:: Passage given ::
_ _ _ _ _ _ _

Liquidity and Financial Condition

Introduction

Our primary requirements for liquidity and capital are working capital, inventory management, capital expenditures, debt service and general corporate needs.



Notwithstanding our obligations under the Tax Receivable Agreement between
Funko, Inc., FAH, LLC and each of the Continuing Equity Owners, and certain
transferees of the Continuing Equity Owners have been joined as parties to the
Tax Receivable Agreement (the parties entitled to payments under the Tax
Receivable Agreement are referred to herein as the "TRA Parties"), we believe
that our sources of liquidity and capital will be sufficient to finance our
continued operations, growth strategy, our planned capital expenditures and the
additional expenses we expect to incur for at least the next 12 months.

_ _ _ _ _ _ _

:: Collected material ::

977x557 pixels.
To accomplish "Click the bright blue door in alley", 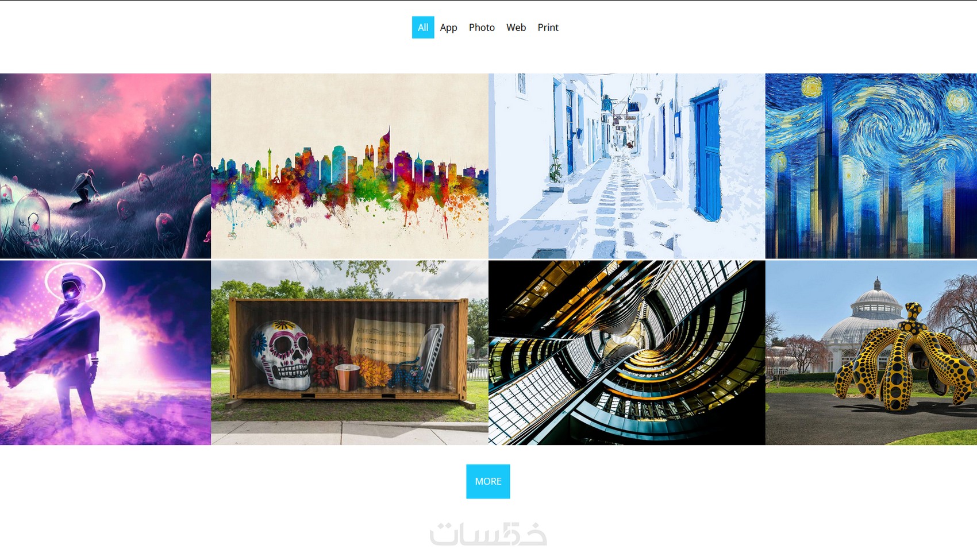I will pos(706,155).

_ _ _ _ _ _ _

:: Task requirements ::
Continue the passage on Funko's liquidity and financial condition, starting after its final sentence.

:: The output ::
However, we cannot assure you that our cash provided by operating activities,
cash and cash equivalents or cash available under our Revolving Credit Facility
will be sufficient to meet our future needs. If we are unable to generate
sufficient cash flows from operations in the future, and if availability under
our Revolving Credit Facility is not sufficient, we may have to obtain
additional financing. If we obtain additional capital by issuing equity, the
interests of our existing stockholders will be diluted. If we incur additional
indebtedness, that indebtedness may contain significant financial and other
covenants that may significantly restrict our operations. We cannot assure you
that we could obtain refinancing or additional financing on favorable terms or
at all.

Liquidity and Capital Resources

The following table shows summary cash flow information for the three months ended March 31, 2023 and 2022 (in thousands):


                                                                  Three 

Months Ended March 31,


                                                                   2023                   2022
Net cash used in operating activities                       $       (30,270)         $    (22,955)
Net cash used in investing activities                               (17,787)              (19,474)
Net cash provided by (used in) financing activities                  63,509                (7,830)
Effect of exchange rates on cash and cash equivalents                   145                  (167)
Net change in cash and cash equivalents                     $        15,597

$ (50,426)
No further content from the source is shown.